_Text segment_
********

As of today, President Trump hasn't significantly invoked the Defense Production Act, and is talking about a criminally negligent lifting of lockdown restrictions.
Daily, I see two numbers about the coronavirus rise: cases and deaths. But I don't see the number I'm really interested in. Each individual tally of those numbers is a real person. Soon, one of those cases could be me, if I was tested or if I develop significant symptoms. I don't know. Soon, one of those deaths could be my daughter, who is at high risk (as are members of my extended family).
The number I’m most interested in is not the number of cases or the sheer number of deaths. Eventually, most will get the virus. Some will need hospitalization, and some will succumb to it. The question is when, and will the needed medical care be there? The coronavirus metric I really am concerned about hasn’t been written about, or significantly searched for. It has only been warned about, not counted. Yet. I want to know the true depth of this tragedy that could have been avoided. I want to know the number of avoidable, unnecessary deaths: deaths caused because we under-prepared and overwhelmed our healthcare system. THAT will be Trump’s defining historic number from the coronavirus pandemic. I call it, Trump’s Death Toll.
China may have been the origin of this “royal flush” odds viral strain, but if any one person has been the root cause, Trump singularly owns America’s lack of preparedness and deadly slow response. Whether he wants to take responsibility or not for dismantling America’s defense against pandemics, one of today’s major threats, most Americans hold the president responsible for protecting our welfare. I do.
He disarmed our National Security, and then denied the danger. He continues to drag his feet on our national response, against urgent scientific and medical imperatives. This is the sort of threat where delay is deadly, and the earlier the response, the better. Other countries prepared for this threat, reacted early and strong, tested liberally, and traced infections. They quickly hammered the virus with temporary lockdowns, and are managing to weather the storm. We stand on the knife blade of disaster, where tens of thousands of unnecessary deaths, to magnitudes worse casualties, are at risk of happening. To Americans.
Today, as far as I know, Trump’s Death Toll stands at zero. So far, of the hundreds of American deaths reported, the news coverage has only said they all had access to high-quality health care. God, I hope it stays at zero, but all evidence is that it will skyrocket. The early undetected, nearly unchecked unnecessary spread of this virus has virtually guaranteed a spike in serious cases that will overwhelm available hospital beds. Life and death triage is coming to your local hospital, and it could have been avoidable. America didn’t have to be Italy. We could have done the smart things, like South Korea.

********

_Directions_
1. Rewrite part of the coronavirus piece, starting at the words "The number I’m" and ending after "Trump’s Death Toll.", replacing "medical care" with "health care".
2. In the coronavirus piece, what name does the author give to the number of avoidable, unnecessary deaths?
The lines after this point are separate material, unconnected to the coronavirus piece.

_Recorded data_

********

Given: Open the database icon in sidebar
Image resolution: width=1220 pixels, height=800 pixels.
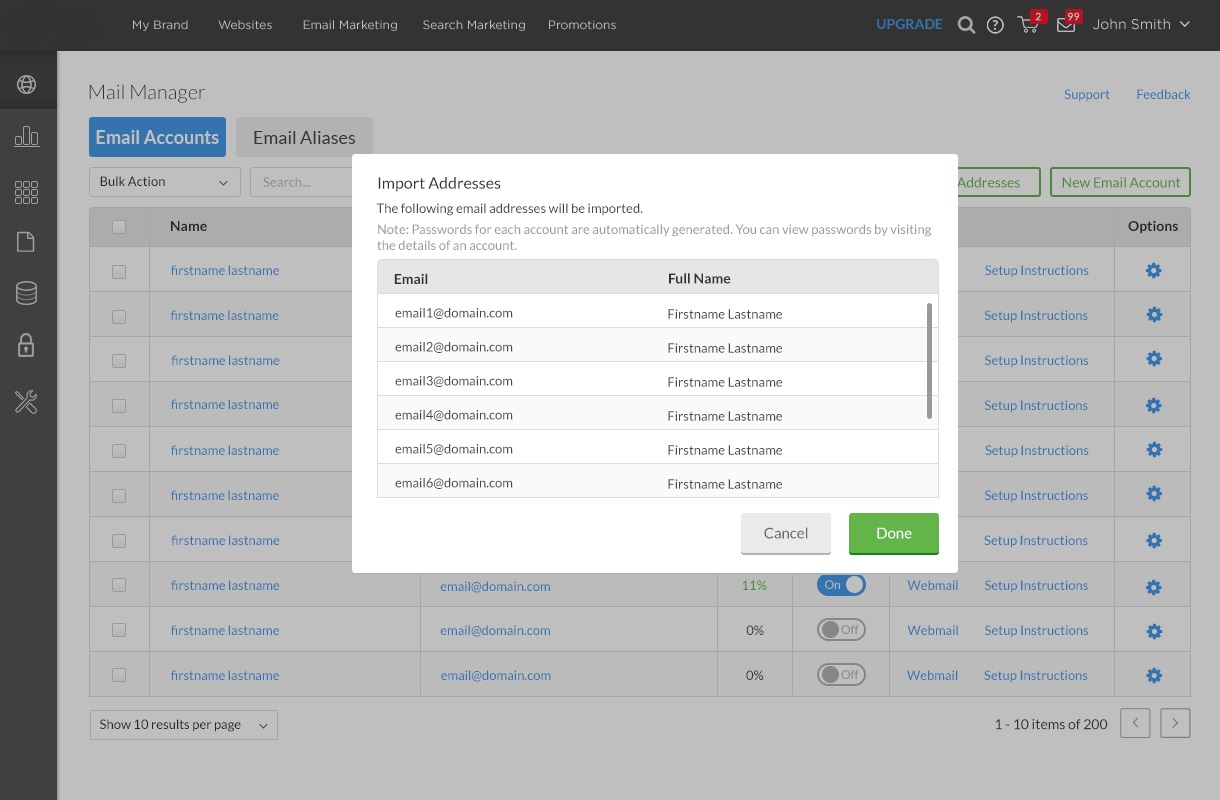Looking at the screenshot, I should [27, 293].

********

_Responses per task_
1.
The number I’m most interested in is not the number of cases or the sheer number of deaths. Eventually, most will get the virus. Some will need hospitalization, and some will succumb to it. The question is when, and will the needed health care be there? The coronavirus metric I really am concerned about hasn’t been written about, or significantly searched for. It has only been warned about, not counted. Yet. I want to know the true depth of this tragedy that could have been avoided. I want to know the number of avoidable, unnecessary deaths: deaths caused because we under-prepared and overwhelmed our healthcare system. THAT will be Trump’s defining historic number from the coronavirus pandemic. I call it, Trump’s Death Toll.

2. Trump’s Death Toll